>>>

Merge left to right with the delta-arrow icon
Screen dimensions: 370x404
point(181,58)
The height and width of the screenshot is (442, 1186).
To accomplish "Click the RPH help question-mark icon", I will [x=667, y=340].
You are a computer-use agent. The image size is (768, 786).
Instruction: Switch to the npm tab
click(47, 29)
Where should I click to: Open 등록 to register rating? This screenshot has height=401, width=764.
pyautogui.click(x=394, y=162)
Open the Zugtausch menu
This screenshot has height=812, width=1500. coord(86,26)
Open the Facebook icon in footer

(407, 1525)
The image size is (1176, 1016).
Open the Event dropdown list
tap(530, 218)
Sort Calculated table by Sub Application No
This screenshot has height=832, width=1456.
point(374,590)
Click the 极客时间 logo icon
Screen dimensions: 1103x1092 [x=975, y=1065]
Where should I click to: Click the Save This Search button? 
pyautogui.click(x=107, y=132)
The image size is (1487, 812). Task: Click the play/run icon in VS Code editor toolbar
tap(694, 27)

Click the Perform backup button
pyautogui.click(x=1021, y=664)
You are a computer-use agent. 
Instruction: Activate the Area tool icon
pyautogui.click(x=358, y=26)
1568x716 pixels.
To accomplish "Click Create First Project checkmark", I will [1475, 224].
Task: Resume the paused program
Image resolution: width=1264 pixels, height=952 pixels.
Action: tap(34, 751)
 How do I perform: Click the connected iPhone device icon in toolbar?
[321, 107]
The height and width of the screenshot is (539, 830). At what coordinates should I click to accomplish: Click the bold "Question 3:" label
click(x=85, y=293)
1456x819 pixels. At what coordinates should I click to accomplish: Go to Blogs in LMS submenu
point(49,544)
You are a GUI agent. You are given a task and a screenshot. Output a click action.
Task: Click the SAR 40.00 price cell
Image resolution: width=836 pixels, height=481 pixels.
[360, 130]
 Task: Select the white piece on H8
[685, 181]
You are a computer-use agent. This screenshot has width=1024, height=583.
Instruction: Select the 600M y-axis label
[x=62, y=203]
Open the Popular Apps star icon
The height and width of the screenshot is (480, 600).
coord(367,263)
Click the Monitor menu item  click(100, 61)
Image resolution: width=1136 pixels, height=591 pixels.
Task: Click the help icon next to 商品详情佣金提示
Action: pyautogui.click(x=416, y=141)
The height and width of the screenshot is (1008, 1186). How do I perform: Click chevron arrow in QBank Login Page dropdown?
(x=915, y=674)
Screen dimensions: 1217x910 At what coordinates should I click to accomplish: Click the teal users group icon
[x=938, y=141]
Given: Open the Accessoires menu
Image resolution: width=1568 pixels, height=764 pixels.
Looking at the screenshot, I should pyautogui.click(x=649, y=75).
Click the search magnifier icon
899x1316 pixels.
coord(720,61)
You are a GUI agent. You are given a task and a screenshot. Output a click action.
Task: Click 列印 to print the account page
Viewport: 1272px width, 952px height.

<<<

_Task instructions_
Recast every line of the entries above as a Markdown table with two columns, Row and Line, numbering the rows in order and leaving out blank lines.

_Exercise response_
| Row | Line |
|---|---|
| 1 | Merge left to right with the delta-arrow icon |
| 2 | Screen dimensions: 370x404 |
| 3 | point(181,58) |
| 4 | The height and width of the screenshot is (442, 1186). |
| 5 | To accomplish "Click the RPH help question-mark icon", I will [x=667, y=340]. |
| 6 | You are a computer-use agent. The image size is (768, 786). |
| 7 | Instruction: Switch to the npm tab |
| 8 | click(47, 29) |
| 9 | Where should I click to: Open 등록 to register rating? This screenshot has height=401, width=764. |
| 10 | pyautogui.click(x=394, y=162) |
| 11 | Open the Zugtausch menu |
| 12 | This screenshot has height=812, width=1500. coord(86,26) |
| 13 | Open the Facebook icon in footer |
| 14 | (407, 1525) |
| 15 | The image size is (1176, 1016). |
| 16 | Open the Event dropdown list |
| 17 | tap(530, 218) |
| 18 | Sort Calculated table by Sub Application No |
| 19 | This screenshot has height=832, width=1456. |
| 20 | point(374,590) |
| 21 | Click the 极客时间 logo icon |
| 22 | Screen dimensions: 1103x1092 [x=975, y=1065] |
| 23 | Where should I click to: Click the Save This Search button?  |
| 24 | pyautogui.click(x=107, y=132) |
| 25 | The image size is (1487, 812). Task: Click the play/run icon in VS Code editor toolbar |
| 26 | tap(694, 27) |
| 27 | Click the Perform backup button |
| 28 | pyautogui.click(x=1021, y=664) |
| 29 | You are a computer-use agent.  |
| 30 | Instruction: Activate the Area tool icon |
| 31 | pyautogui.click(x=358, y=26) |
| 32 | 1568x716 pixels. |
| 33 | To accomplish "Click Create First Project checkmark", I will [1475, 224]. |
| 34 | Task: Resume the paused program |
| 35 | Image resolution: width=1264 pixels, height=952 pixels. |
| 36 | Action: tap(34, 751) |
| 37 |  How do I perform: Click the connected iPhone device icon in toolbar? |
| 38 | [321, 107] |
| 39 | The height and width of the screenshot is (539, 830). At what coordinates should I click to accomplish: Click the bold "Question 3:" label |
| 40 | click(x=85, y=293) |
| 41 | 1456x819 pixels. At what coordinates should I click to accomplish: Go to Blogs in LMS submenu |
| 42 | point(49,544) |
| 43 | You are a GUI agent. You are given a task and a screenshot. Output a click action. |
| 44 | Task: Click the SAR 40.00 price cell |
| 45 | Image resolution: width=836 pixels, height=481 pixels. |
| 46 | [360, 130] |
| 47 |  Task: Select the white piece on H8 |
| 48 | [685, 181] |
| 49 | You are a computer-use agent. This screenshot has width=1024, height=583. |
| 50 | Instruction: Select the 600M y-axis label |
| 51 | [x=62, y=203] |
| 52 | Open the Popular Apps star icon |
| 53 | The height and width of the screenshot is (480, 600). |
| 54 | coord(367,263) |
| 55 | Click the Monitor menu item  click(100, 61) |
| 56 | Image resolution: width=1136 pixels, height=591 pixels. |
| 57 | Task: Click the help icon next to 商品详情佣金提示 |
| 58 | Action: pyautogui.click(x=416, y=141) |
| 59 | The height and width of the screenshot is (1008, 1186). How do I perform: Click chevron arrow in QBank Login Page dropdown? |
| 60 | (x=915, y=674) |
| 61 | Screen dimensions: 1217x910 At what coordinates should I click to accomplish: Click the teal users group icon |
| 62 | [x=938, y=141] |
| 63 | Given: Open the Accessoires menu |
| 64 | Image resolution: width=1568 pixels, height=764 pixels. |
| 65 | Looking at the screenshot, I should pyautogui.click(x=649, y=75). |
| 66 | Click the search magnifier icon |
| 67 | 899x1316 pixels. |
| 68 | coord(720,61) |
| 69 | You are a GUI agent. You are given a task and a screenshot. Output a click action. |
| 70 | Task: Click 列印 to print the account page |
| 71 | Viewport: 1272px width, 952px height. |